I may be opening a can of worms...
But, what prevents a user from running across clusters in a "normal
OMPI", i.e., non-ALPS environment? When he puts hosts into his
hostfile, does it parse and abort/filter non-matching hostnames? The
problem for ALPS based systems is that nodes are addressed via NID,PID
pairs at the portals level. Thus, these are unique only within a
cluster. In point of fact, I could rewrite all of the ALPS support to
identify the nodes by "cluster_id".NID. It would be a bit inefficient
within a cluster because, we would have to extract the NID from this
syntax as we go down to the portals layer. It also would lead to a
larger degree of change within the OMPI ALPS code base. However, I
can
give ALPS-based systems the same feature set as the rest of the world.
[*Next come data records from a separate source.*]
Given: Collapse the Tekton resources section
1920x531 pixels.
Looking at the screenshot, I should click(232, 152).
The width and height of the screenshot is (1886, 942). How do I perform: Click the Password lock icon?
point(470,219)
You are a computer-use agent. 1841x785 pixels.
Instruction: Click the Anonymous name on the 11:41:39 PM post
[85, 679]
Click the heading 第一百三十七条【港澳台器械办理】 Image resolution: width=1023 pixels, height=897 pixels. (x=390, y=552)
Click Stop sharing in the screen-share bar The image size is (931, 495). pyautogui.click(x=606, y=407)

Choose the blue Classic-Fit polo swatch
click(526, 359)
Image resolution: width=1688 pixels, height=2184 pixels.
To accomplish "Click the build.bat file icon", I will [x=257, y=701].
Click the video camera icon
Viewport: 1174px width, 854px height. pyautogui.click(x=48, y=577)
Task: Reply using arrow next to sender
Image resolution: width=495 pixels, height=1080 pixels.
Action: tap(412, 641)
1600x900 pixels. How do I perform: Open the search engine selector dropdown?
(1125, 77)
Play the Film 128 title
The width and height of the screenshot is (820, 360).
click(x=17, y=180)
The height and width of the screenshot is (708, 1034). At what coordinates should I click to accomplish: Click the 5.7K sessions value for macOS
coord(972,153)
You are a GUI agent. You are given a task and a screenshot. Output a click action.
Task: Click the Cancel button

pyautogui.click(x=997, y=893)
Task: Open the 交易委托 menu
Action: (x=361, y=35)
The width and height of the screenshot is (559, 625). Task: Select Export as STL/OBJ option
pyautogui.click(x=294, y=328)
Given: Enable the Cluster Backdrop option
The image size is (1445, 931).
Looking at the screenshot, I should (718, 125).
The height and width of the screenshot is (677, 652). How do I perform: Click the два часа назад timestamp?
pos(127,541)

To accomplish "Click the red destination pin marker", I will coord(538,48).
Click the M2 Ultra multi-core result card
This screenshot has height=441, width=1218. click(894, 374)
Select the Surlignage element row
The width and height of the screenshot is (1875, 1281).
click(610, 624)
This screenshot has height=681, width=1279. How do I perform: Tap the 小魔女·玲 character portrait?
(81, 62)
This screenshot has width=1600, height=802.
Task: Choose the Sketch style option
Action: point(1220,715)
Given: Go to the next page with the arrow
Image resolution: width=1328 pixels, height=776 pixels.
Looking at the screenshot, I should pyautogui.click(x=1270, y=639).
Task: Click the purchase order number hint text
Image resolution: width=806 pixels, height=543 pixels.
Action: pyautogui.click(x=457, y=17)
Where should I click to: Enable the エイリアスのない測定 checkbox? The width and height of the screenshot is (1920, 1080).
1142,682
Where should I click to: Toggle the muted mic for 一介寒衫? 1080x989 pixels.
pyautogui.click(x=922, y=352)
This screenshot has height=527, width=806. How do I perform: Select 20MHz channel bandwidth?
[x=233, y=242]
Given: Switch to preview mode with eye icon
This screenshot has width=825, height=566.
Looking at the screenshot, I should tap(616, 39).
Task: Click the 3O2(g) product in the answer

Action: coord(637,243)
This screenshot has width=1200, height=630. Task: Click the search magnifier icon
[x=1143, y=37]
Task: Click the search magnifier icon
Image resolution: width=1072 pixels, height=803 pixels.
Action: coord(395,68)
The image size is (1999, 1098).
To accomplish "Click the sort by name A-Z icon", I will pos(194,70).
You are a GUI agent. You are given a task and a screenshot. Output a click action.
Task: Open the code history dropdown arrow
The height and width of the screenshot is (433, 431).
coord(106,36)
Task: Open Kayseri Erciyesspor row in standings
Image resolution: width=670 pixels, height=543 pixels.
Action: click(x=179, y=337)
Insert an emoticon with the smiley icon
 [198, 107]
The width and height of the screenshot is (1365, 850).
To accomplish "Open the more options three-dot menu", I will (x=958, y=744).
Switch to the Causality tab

It just is more efficient to use an additional pointer in the
orte_node_t structure and results is a far simpler code structure.
This
makes it easier to maintain.
The only thing that "this change" really does is to identify the
cluster
under which the ALPS allocation is made. If you are addressing a node
in another cluster, (e.g., via accept/connect), the clustername/NID
pair
is unique for ALPS as a hostname on a cluster node is unique between
clusters. If you do a gethostname() on a normal cluster node, you are
going to get mynameNNNNN, or something similar. If you do a
gethostname() on an ALPS node, you are going to get nidNNNNN; there is
no differentiation between cluster A and cluster B.
Perhaps, my earlier comment was not accurate. In reality, it provides
the same degree of identification for ALPS nodes as hostname provides
for normal clusters. From your perspective, it is immaterial that it
also would allow us to support our limited form of multi-cluster
support. However, of and by itself, it only provides the same
level of
identification as is done for other cluster nodes.
--
Ken
-----Original Message-----
From: Ralph Castain [mailto:r...@lanl.gov]
Sent: Monday, September 22, 2008 2:33 PM
To: Open MPI Developers
Cc: Matney Sr, Kenneth D.
Subject: Re: [OMPI devel] [OMPI svn] svn:open-mpi r19600
The issue isn't with adding a string. The question is whether or not
OMPI is to support one job running across multiple clusters. We made a
conscious decision (after lengthy discussions on OMPI core and ORTE
mailing lists, plus several telecons) to not do so - we require that
the job execute on a single cluster, while allowing connect/accept to
occur between jobs on different clusters.
It is difficult to understand why we need a string (or our old "cell
id") to tell us which cluster we are on if we are only following that
operating model. From the commit comment, and from what I know of the
system, the only rationale for adding such a designator is to shift
back to the one-mpirun-spanning-multiple-cluster model.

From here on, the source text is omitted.